Des pertes en vies humaines ont même été déplorées lors de ces violents mouvements d'humeur qui ont créé une peur panique monstre dans plusieurs villes du Burkina Faso. Une semaine après, des personnes se réclamant être des épouses, mères, frères... de ces mêmes militaires, se sont retrouvés ce mardi 10 avril, toujours visant le même but.
Regroupés à la place de la Nation, puis devant l'Etat major général des armées, ils y ont été reçus (une délégation de quatre personnes) par le Commandement. «On nous a dit que même le ministre de la Défense ne peut faire libérer nos maris», raconte Mme Tindano, une des représentantes des manifestants, suite à leur rencontre avec le Commandement. Au cours de l'entrevue, on leur aurait expliqué que l'instruction des dossiers suivait son cours normal et que la Justice étant indépendante, aucune pression ne saurait être faite sur elle.

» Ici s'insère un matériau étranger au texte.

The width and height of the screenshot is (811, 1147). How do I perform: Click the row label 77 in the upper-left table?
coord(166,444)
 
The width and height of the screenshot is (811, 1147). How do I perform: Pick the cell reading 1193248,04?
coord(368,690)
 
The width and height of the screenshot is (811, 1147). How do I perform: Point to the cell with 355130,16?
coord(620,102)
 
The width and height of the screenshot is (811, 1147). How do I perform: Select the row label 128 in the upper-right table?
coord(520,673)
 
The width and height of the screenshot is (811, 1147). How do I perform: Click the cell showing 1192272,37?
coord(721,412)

Par ailleurs, Mme Tindano affirme qu'on leur a «expliqué les voies de recours en des cas pareils». A en croire cette dernière, les manifestants se rendront dès demain, en principe ce 11 avril, «chez le Médiateur du Faso pour demander une audience». Les manifestants insistent sur le fait que leur sortie n'a de but que celui de demander pardon. «D'ailleurs, se demande l'une d'entre eux, que pouvons nous faire à part cela?»